--- How to complete this task ---
Using the records below, quote only the span that opens with the line containing "Given: Click the Forget Network button" and closes with the line containing "The width and height of the screenshot is (1268, 528).", exactly and inclusively.

Extracted data section start

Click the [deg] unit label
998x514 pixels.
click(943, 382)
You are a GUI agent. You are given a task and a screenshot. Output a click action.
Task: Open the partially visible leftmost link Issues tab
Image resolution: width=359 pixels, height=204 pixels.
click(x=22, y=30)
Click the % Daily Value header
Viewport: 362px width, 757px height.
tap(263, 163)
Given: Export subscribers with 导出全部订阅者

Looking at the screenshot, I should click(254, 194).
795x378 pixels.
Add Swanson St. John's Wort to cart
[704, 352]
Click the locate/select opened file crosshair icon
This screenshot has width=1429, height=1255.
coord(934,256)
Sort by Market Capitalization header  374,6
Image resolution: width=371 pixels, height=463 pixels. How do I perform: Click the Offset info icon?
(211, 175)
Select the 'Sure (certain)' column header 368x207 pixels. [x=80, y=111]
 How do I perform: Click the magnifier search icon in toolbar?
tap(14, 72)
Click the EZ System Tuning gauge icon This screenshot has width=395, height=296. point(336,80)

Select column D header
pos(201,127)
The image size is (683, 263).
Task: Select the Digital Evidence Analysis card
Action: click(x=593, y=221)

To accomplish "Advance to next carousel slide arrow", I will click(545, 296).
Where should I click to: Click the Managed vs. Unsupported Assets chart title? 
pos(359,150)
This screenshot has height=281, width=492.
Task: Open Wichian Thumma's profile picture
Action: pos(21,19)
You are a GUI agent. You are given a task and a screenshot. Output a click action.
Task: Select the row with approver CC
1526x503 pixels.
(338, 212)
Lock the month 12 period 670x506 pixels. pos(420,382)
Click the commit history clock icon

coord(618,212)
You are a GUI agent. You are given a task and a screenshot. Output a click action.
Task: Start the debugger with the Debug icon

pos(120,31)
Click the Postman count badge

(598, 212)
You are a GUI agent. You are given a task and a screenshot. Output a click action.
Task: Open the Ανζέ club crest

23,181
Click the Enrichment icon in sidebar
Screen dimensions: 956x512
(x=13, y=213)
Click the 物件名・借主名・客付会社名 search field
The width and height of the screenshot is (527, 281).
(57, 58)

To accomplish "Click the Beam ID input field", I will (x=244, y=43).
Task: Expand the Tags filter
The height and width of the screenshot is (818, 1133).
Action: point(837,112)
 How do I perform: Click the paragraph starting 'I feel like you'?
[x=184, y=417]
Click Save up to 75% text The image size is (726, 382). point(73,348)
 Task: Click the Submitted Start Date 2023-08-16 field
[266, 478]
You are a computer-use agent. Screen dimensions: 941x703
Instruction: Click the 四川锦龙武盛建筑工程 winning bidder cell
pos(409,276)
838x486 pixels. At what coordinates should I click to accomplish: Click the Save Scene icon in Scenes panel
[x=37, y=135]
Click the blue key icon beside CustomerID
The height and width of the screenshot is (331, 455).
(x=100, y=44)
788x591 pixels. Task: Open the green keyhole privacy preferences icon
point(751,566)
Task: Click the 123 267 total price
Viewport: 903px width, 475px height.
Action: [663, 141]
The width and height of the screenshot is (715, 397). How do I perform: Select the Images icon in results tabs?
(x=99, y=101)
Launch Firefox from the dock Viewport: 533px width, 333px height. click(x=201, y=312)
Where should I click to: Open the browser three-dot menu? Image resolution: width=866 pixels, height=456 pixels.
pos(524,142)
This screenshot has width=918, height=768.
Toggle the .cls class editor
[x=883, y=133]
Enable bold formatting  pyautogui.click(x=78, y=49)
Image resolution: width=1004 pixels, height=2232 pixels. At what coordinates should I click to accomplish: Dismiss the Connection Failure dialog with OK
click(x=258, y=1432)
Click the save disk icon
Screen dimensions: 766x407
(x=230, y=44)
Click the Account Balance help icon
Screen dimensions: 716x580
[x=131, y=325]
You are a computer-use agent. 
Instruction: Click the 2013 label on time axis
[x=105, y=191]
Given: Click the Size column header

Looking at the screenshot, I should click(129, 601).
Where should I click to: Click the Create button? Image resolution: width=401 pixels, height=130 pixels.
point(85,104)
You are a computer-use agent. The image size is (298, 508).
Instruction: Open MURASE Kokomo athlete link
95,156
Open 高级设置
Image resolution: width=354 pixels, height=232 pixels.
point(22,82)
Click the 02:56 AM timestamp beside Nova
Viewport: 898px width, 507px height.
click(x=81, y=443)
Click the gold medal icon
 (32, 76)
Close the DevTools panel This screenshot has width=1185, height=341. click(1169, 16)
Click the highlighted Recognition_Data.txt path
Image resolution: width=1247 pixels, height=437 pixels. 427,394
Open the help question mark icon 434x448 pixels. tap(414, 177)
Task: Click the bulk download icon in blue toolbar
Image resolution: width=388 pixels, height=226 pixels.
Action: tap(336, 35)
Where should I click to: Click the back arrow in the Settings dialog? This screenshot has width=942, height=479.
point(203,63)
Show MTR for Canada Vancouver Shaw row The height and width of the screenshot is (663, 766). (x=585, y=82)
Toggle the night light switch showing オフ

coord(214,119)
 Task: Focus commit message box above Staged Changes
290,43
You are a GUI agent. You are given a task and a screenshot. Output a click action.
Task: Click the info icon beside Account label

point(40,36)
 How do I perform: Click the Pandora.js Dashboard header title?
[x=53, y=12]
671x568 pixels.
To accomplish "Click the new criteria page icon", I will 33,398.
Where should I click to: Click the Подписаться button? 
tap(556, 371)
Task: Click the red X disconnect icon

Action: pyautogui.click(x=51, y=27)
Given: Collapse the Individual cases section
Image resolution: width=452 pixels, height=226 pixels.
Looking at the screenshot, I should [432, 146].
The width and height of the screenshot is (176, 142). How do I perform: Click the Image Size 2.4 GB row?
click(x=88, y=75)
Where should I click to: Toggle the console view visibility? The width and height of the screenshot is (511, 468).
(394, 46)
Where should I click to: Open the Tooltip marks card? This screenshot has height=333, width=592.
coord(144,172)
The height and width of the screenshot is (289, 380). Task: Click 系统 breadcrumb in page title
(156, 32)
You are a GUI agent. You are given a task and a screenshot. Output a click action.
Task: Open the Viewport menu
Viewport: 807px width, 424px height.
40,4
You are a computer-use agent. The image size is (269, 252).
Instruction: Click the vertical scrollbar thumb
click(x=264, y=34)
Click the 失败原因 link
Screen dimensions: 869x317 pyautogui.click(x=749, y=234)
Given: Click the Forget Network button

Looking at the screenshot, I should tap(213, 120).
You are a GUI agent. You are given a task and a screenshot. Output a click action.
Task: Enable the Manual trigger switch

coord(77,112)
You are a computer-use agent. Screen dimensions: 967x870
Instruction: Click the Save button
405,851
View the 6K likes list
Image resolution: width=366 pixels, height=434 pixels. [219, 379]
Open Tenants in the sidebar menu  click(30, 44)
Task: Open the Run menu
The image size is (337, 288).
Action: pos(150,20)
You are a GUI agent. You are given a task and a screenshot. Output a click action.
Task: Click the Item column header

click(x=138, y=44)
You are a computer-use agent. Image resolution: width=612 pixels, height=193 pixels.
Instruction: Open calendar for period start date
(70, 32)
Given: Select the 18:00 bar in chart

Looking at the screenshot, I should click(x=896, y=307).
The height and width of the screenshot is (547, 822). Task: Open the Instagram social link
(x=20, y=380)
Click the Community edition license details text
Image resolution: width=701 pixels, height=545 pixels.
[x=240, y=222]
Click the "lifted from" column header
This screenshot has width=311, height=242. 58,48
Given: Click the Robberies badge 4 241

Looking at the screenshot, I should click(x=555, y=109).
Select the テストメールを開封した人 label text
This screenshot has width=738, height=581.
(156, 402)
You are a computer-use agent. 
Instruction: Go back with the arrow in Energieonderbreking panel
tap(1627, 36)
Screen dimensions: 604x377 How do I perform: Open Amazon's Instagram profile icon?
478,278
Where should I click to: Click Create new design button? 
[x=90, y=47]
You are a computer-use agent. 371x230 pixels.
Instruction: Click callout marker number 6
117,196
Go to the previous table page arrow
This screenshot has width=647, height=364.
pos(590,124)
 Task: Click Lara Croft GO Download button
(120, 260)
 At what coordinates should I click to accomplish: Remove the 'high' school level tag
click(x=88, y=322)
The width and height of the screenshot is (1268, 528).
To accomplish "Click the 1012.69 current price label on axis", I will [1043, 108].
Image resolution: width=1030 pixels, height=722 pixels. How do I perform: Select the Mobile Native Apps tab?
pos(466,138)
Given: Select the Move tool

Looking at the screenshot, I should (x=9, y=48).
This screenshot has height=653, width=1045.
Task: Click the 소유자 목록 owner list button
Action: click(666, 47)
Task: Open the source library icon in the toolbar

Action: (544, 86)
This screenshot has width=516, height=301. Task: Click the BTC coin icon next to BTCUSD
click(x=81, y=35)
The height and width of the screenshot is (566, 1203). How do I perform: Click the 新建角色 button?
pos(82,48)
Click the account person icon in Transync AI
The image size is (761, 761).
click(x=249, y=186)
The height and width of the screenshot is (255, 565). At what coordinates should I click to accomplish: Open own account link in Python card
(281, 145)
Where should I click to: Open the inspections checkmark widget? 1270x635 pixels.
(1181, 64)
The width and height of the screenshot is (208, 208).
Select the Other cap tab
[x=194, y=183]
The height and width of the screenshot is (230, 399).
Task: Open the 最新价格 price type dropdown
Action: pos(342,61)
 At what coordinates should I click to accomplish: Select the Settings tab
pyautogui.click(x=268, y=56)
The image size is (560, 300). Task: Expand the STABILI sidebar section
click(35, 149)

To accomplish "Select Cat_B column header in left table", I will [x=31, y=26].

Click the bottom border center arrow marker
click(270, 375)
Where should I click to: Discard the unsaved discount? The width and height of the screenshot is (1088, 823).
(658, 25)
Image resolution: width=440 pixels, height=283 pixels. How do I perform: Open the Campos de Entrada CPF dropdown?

Extracted data section end

--- Answer for this exercise ---
Given: Click the Forget Network button

Looking at the screenshot, I should tap(213, 120).
You are a GUI agent. You are given a task and a screenshot. Output a click action.
Task: Enable the Manual trigger switch

coord(77,112)
You are a computer-use agent. Screen dimensions: 967x870
Instruction: Click the Save button
405,851
View the 6K likes list
Image resolution: width=366 pixels, height=434 pixels. [219, 379]
Open Tenants in the sidebar menu  click(30, 44)
Task: Open the Run menu
The image size is (337, 288).
Action: pos(150,20)
You are a GUI agent. You are given a task and a screenshot. Output a click action.
Task: Click the Item column header

click(x=138, y=44)
You are a computer-use agent. Image resolution: width=612 pixels, height=193 pixels.
Instruction: Open calendar for period start date
(70, 32)
Given: Select the 18:00 bar in chart

Looking at the screenshot, I should click(x=896, y=307).
The height and width of the screenshot is (547, 822). Task: Open the Instagram social link
(x=20, y=380)
Click the Community edition license details text
Image resolution: width=701 pixels, height=545 pixels.
[x=240, y=222]
Click the "lifted from" column header
This screenshot has width=311, height=242. 58,48
Given: Click the Robberies badge 4 241

Looking at the screenshot, I should click(x=555, y=109).
Select the テストメールを開封した人 label text
This screenshot has width=738, height=581.
(156, 402)
You are a computer-use agent. 
Instruction: Go back with the arrow in Energieonderbreking panel
tap(1627, 36)
Screen dimensions: 604x377 How do I perform: Open Amazon's Instagram profile icon?
478,278
Where should I click to: Click Create new design button? 
[x=90, y=47]
You are a computer-use agent. 371x230 pixels.
Instruction: Click callout marker number 6
117,196
Go to the previous table page arrow
This screenshot has width=647, height=364.
pos(590,124)
 Task: Click Lara Croft GO Download button
(120, 260)
 At what coordinates should I click to accomplish: Remove the 'high' school level tag
click(x=88, y=322)
The width and height of the screenshot is (1268, 528).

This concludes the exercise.